Katniss gazes at me through disbelieving silver eyes, then holds up the doll. The plastic skin is suspiciously pale, the chest unnaturally full, just as the Capitol had wanted it if Haymitch hadn't stuck out his neck. I take the doll between my thumb and forefinger gingerly as if it is toxic waste and drop it into the waste sack. I’ll take it to the incinerator first thing tomorrow.
“I just…thought we had more time, Peeta. You know?” she whispers.
“Yeah, I know. Me too.”
“But they'll start hearing things. In school. Or on the playground.”
“It's better they hear it from us.”
“Yes.”
We stare at each other for a moment. A balmy spring breeze heavy with pollen sweeps in through the open window, rustling the fly-aways from her braid. The oven timer dings to signal that my hearty nut and fruit bread is fully proofed.
It's time.
— — —
“That was kind of attractive,” Katniss admits, dipping her chin toward the phone as I take the book down from the top of the oaken bookshelf in the den.
My lips quirk. “Oh yeah?” I say, spinning her around so that I can wind my arms around her waist from behind. I kiss her neck where the burn scars swoop in shiny tendrils into her hair. “Should we dial him back? There's more where that came from.”
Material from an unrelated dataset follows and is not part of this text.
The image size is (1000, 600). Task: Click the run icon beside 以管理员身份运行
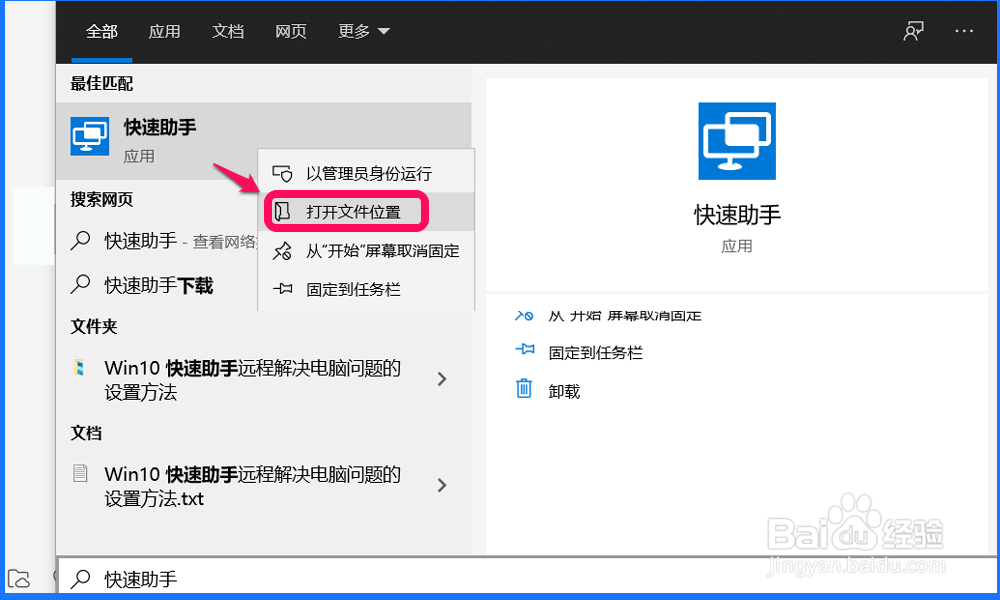pos(282,171)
“Maybe later,” she laughs. “We should get the kids.”
I sigh. “Better get the grand mentor, too.”
— — —
We've been preparing the book for years. A kind of children's companion to the one we worked on after the games. I did the illustrations, Katniss did most of the writing, and Haymitch grunted out occasional input between trips to the kitchen to raid our pantry for snacks. It tells the story–our story–in digestible pieces. We'll talk through them as a family in installments as our babies grow and mature.
We'll tell them that not all games are fun, like hopscotch and broomball. That sometimes adults make bad decisions, very bad decisions, so we should all keep a watchful eye if we notice something unkind or scary.
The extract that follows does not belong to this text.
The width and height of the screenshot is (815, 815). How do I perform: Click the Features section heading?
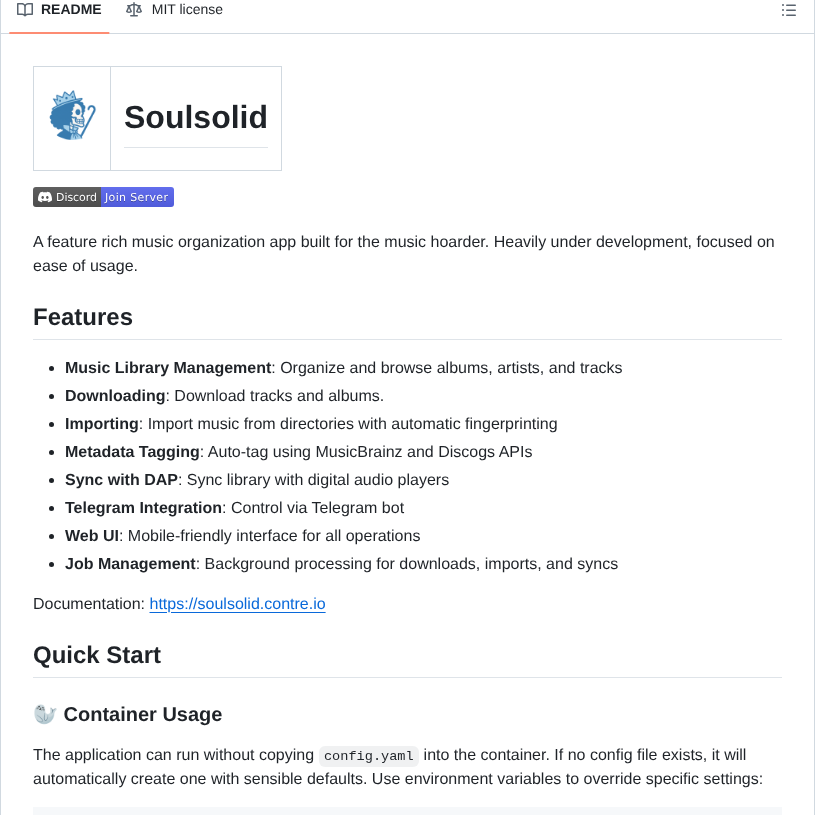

They'll learn about the day mama and papa’s names came out of the reaping bowl. About how love saved us, but how it couldn't save them all. About the scars they can see and the ones that are buried too deep.
But today, cuddled up on the couch under a pile of fuzzy blankets, we’ll start at the beginning.
The day a little boy threw a little girl a loaf of bread.
Katniss is a singer and Peeta is a painter. They’re artists, born into a world that robbed them the joy and freedom of making art. I hope they found that joy after the war and their home was full of music and art. I hope their children never know a world without it.